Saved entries

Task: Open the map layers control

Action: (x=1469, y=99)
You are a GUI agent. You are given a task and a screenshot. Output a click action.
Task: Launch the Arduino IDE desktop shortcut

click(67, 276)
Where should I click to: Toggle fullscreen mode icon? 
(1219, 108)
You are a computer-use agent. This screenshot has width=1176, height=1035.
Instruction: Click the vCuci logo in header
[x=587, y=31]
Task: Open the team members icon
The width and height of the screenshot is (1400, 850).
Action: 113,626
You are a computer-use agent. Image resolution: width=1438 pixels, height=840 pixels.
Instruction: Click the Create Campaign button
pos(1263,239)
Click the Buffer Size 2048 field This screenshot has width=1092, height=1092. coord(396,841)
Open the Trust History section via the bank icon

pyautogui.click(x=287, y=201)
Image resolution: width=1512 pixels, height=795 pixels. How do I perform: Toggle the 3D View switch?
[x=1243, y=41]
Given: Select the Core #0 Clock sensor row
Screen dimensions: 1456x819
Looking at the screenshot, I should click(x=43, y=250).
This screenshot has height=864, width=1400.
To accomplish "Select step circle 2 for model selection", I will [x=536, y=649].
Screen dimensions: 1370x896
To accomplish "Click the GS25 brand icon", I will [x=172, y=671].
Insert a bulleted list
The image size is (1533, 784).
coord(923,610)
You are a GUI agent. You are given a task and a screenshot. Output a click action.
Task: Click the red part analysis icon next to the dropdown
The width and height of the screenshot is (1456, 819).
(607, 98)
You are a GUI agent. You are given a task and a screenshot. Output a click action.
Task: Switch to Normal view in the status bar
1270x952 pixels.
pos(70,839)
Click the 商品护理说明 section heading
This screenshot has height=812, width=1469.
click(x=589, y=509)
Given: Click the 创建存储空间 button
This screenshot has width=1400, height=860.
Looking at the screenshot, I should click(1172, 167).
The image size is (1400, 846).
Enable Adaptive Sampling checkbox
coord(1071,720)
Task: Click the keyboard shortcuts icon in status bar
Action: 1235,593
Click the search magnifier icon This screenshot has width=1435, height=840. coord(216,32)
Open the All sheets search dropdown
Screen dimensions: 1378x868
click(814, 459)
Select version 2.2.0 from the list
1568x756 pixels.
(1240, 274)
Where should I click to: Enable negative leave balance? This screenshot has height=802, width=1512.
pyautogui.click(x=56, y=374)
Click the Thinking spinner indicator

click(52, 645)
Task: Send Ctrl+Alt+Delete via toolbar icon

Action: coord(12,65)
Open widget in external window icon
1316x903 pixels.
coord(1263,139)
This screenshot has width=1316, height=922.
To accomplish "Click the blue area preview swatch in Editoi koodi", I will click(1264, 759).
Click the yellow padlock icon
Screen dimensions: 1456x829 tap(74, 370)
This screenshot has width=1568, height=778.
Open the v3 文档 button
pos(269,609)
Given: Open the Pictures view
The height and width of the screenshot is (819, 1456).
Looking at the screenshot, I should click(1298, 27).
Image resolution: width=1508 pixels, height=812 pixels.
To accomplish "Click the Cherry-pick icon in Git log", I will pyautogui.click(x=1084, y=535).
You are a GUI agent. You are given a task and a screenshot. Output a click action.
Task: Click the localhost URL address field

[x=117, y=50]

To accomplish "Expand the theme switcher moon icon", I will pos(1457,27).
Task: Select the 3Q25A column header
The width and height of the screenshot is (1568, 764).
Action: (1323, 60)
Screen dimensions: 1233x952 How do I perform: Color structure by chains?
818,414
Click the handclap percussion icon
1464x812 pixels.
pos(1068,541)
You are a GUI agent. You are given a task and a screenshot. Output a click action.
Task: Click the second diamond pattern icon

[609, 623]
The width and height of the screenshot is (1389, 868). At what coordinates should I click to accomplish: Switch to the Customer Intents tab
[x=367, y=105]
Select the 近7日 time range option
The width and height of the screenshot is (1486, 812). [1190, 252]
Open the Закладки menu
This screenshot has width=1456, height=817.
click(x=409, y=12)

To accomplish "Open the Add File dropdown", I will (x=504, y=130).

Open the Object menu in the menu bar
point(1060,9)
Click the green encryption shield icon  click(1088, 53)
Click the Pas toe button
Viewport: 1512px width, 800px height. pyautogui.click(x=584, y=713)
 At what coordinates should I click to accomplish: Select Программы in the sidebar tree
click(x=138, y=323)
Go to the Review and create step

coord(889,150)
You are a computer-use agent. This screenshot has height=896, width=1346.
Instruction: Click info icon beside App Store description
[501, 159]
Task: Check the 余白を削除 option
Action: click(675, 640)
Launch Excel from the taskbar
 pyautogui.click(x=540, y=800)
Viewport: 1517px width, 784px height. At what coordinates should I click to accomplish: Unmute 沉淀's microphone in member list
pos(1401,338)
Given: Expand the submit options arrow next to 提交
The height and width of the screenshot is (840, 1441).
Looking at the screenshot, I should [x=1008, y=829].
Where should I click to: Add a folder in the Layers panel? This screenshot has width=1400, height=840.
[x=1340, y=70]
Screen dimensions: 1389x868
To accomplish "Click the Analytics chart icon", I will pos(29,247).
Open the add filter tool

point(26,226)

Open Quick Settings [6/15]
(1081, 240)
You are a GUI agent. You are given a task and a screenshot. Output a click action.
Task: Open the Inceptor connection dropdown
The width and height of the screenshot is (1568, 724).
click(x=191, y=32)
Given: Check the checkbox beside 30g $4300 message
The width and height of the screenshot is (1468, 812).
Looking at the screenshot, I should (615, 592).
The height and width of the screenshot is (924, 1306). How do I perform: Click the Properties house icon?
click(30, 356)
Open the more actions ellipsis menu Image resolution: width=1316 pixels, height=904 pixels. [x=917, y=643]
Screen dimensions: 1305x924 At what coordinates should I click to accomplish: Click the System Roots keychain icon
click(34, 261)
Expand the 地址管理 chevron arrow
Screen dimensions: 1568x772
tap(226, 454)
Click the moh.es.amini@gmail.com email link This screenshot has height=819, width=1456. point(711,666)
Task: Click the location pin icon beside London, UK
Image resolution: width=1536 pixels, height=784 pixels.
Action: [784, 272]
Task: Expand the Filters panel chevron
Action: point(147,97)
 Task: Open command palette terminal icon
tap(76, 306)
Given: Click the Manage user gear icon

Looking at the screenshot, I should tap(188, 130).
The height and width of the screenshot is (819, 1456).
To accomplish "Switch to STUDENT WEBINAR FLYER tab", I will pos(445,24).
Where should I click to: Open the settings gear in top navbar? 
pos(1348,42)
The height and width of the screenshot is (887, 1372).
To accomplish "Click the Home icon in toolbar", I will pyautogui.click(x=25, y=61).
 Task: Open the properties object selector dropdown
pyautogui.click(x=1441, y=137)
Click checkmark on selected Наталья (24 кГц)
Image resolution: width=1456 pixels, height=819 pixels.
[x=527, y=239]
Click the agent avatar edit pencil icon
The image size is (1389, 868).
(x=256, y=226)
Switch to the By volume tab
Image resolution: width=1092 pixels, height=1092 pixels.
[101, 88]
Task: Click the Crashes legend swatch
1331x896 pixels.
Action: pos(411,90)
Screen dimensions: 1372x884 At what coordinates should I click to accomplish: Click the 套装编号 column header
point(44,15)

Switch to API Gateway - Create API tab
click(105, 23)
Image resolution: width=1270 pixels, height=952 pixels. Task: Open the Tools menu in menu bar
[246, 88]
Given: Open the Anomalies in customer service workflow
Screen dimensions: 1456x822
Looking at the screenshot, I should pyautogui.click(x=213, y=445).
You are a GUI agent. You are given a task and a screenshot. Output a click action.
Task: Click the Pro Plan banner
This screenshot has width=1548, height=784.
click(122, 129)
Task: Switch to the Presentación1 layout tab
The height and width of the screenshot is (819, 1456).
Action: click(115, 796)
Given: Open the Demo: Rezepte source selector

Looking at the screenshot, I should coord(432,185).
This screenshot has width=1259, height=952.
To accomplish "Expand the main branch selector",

Work instructions ▸ Look above for the line holding "This screenshot has height=864, width=1400." and the line holding "Task: Click the red", then output exactly those two lines and every line between them, nothing more.

Exercise response ▸
This screenshot has height=864, width=1400.
To accomplish "Select step circle 2 for model selection", I will [x=536, y=649].
Screen dimensions: 1370x896
To accomplish "Click the GS25 brand icon", I will [x=172, y=671].
Insert a bulleted list
The image size is (1533, 784).
coord(923,610)
You are a GUI agent. You are given a task and a screenshot. Output a click action.
Task: Click the red part analysis icon next to the dropdown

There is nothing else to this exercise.